===== Information provided =====
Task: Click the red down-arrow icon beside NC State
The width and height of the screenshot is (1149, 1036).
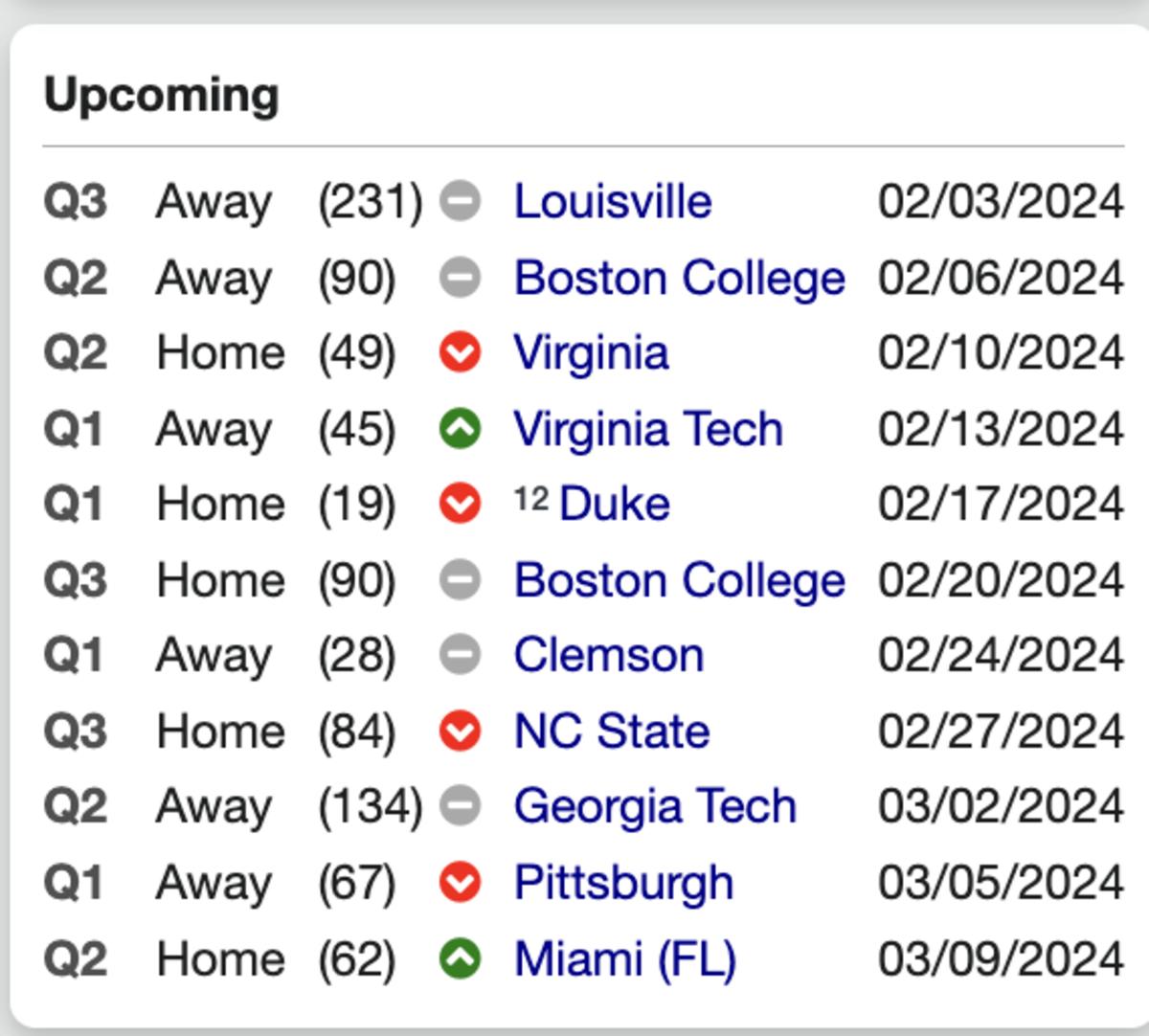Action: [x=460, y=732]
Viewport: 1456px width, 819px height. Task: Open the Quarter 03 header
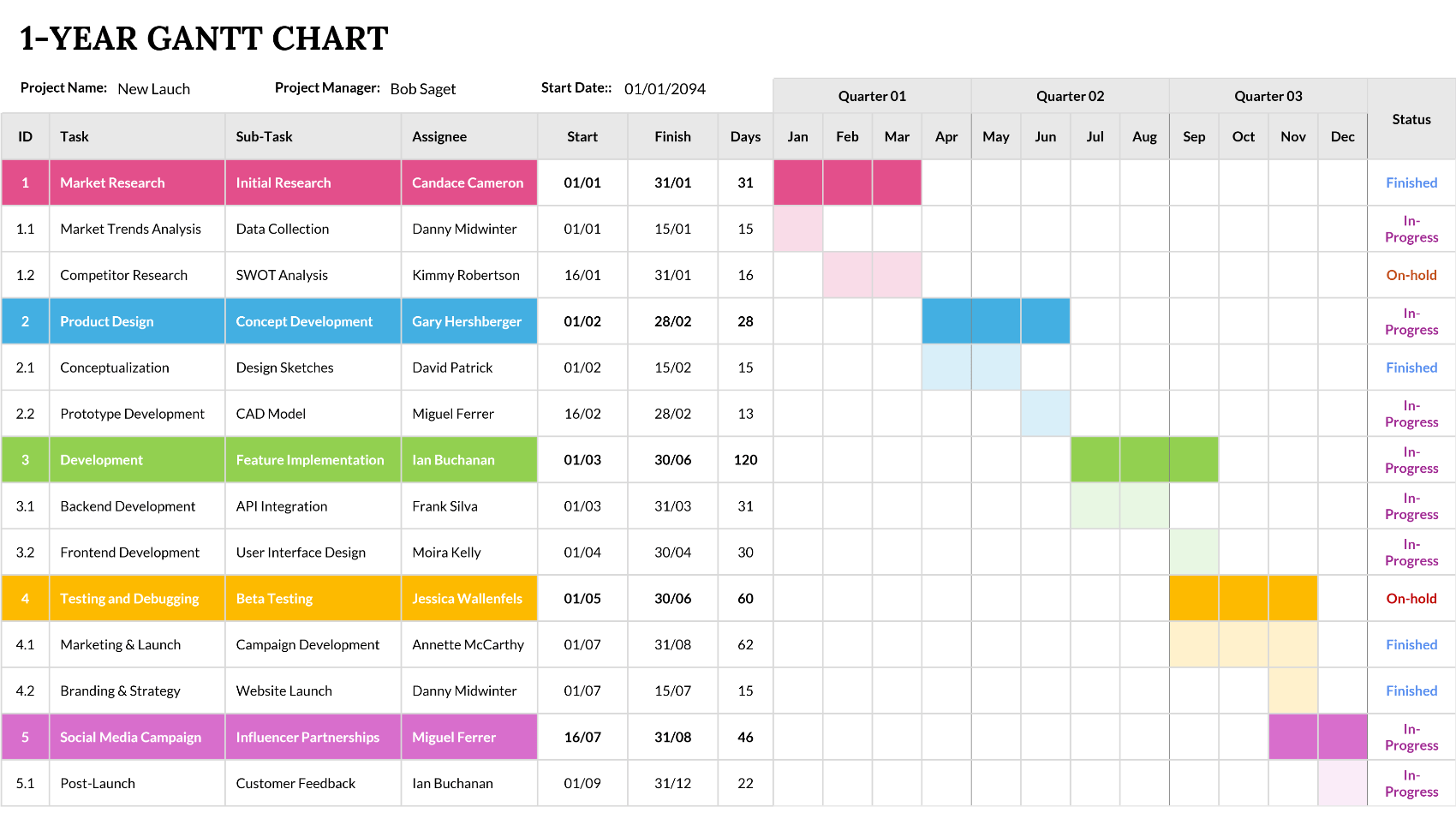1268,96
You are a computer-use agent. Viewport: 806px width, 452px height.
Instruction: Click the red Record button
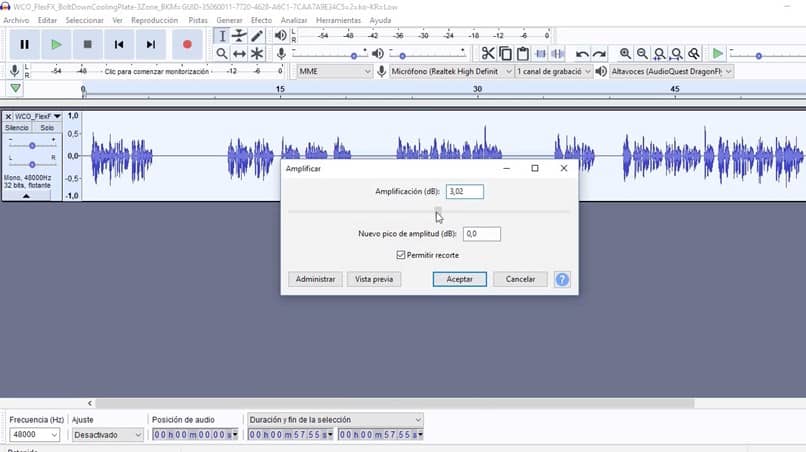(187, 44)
=====
Work to complete
Please give an exact copy of the lines from the line containing "The width and" through the end of the records above, pictures excluded.

Solution
The width and height of the screenshot is (1149, 1036).
Action: [x=460, y=732]
Viewport: 1456px width, 819px height. Task: Open the Quarter 03 header
1268,96
You are a computer-use agent. Viewport: 806px width, 452px height.
Instruction: Click the red Record button
(187, 44)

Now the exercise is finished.